Com vistas a disciplinar os terceiro mundistas, o neoliberalismo utilizou-se da potente coerção do aparato internacional, como o Fundo Monetário Internacional (FMI), Organização Mundial do Comércio (OMC), Banco Mundial, Organização das Nações Unidas (ONU). Tais organismos entraram na causa do desenvolvimento por meio da imposição de condicionantes para empréstimos e ajudas com vistas à incorporação dos países marginalizados ao livre mercado. (VISENTINI; PEREIRA, 2008).

Através de uma análise ainda mais crítica, como a realizada por Ha-Joon Chang (2004), nota-se que os pacotes desenvolvimentistas formulados por muitas agências internacionais têm como principais características a negação e/ou desconhecimento da história e os processos que resultaram no crescimento econômico do atual primeiro mundo. Conforme o autor, os países desenvolvidos adotaram medidas protecionistas e subsídios para alavancar sua indústria e tecnologia. No entanto, hoje “chutando a escada” utilizada para atingir a prosperidade econômica, as nações ricas impõem aos demais países um pacote de políticas diferenciado, as “boas práticas” do livre-comércio.

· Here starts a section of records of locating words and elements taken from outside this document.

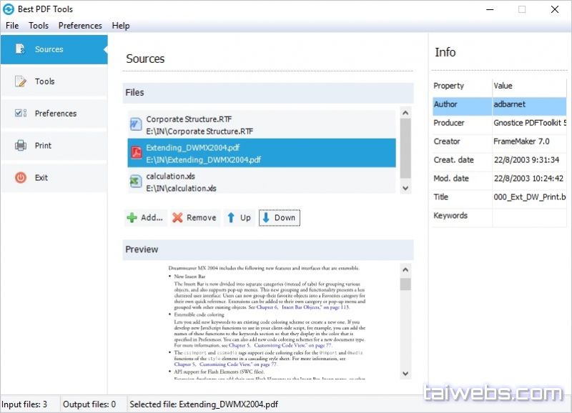Click the PDF icon of Extending_DWMX2004.pdf
Viewport: 572px width, 413px height.
pyautogui.click(x=135, y=153)
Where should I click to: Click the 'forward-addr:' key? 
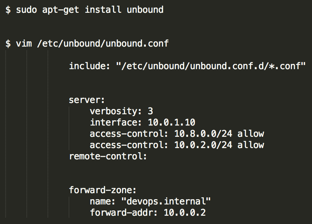tap(124, 213)
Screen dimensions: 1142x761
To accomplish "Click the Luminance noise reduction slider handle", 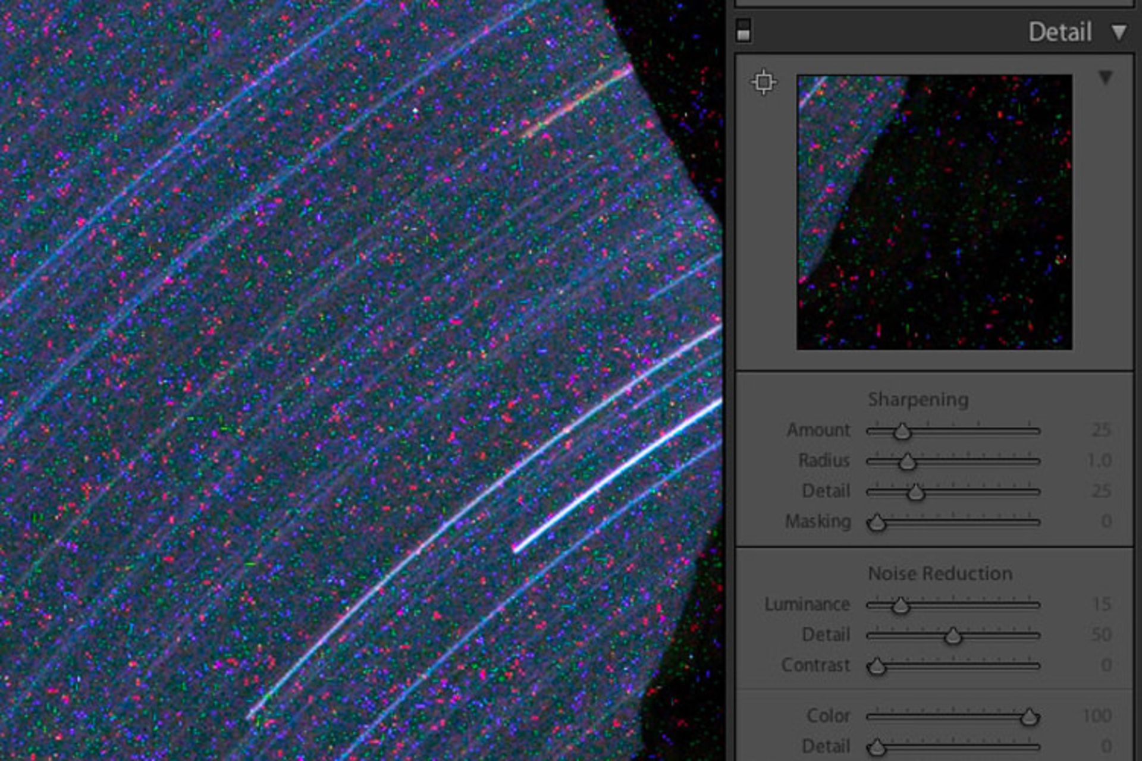I will (901, 606).
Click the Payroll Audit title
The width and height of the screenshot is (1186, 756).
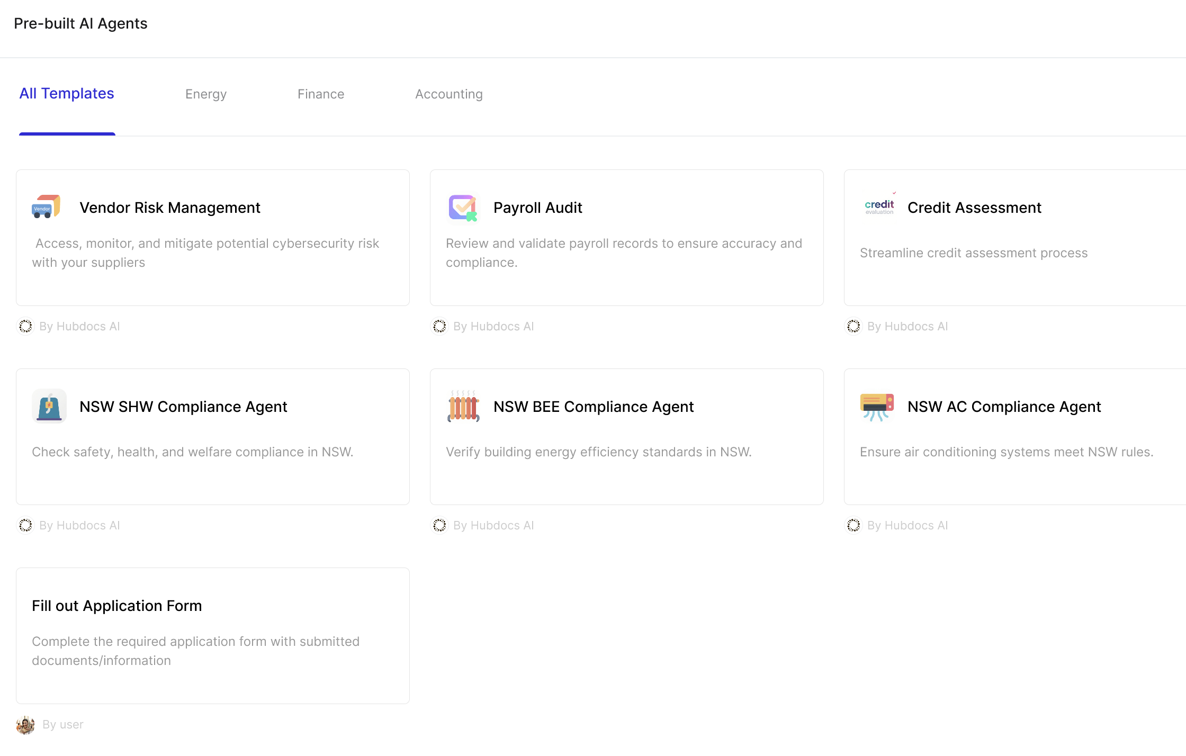pyautogui.click(x=537, y=208)
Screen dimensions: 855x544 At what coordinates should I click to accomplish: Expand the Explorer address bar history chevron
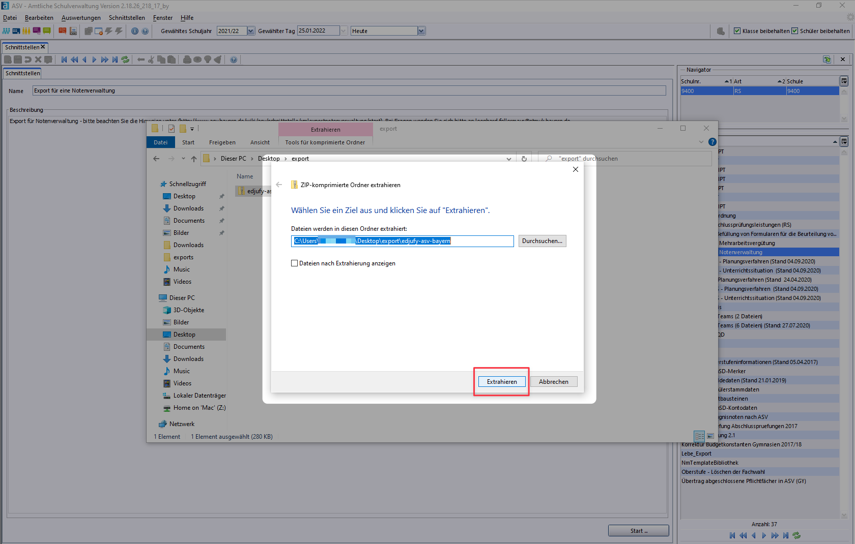(x=508, y=159)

Cabe ressaltar a vívida atividade dessas e outras Organizações Internacionais e Não Governamentais para a manutenção das políticas voltadas ao desenvolvimento dos mais pobres, também no período Pós-Guerra Fria e nos dias atuais. É nesse sentido que as demandas sociais ganharam o palco global e transcenderam as barreiras territoriais das nações, dando lugar para intervenções internacionais. Por meio da globalização e de um sistema mais interligado, desafios que antes eram tratados na ordem nacional, passaram a receber mais respostas internacionais, a partir do final do século XX (SARAIVA, 2007). Por outro lado, algumas respostas locais e regionais aos problemas socioeconômicos também começaram a ser ativadas nesse período, como os processos de integração, cooperação e formação de blocos econômicos. Caso do MERCOSUL e o NAFTA, mais específicos do contexto americano (VISENTINI; PEREIRA, 2008).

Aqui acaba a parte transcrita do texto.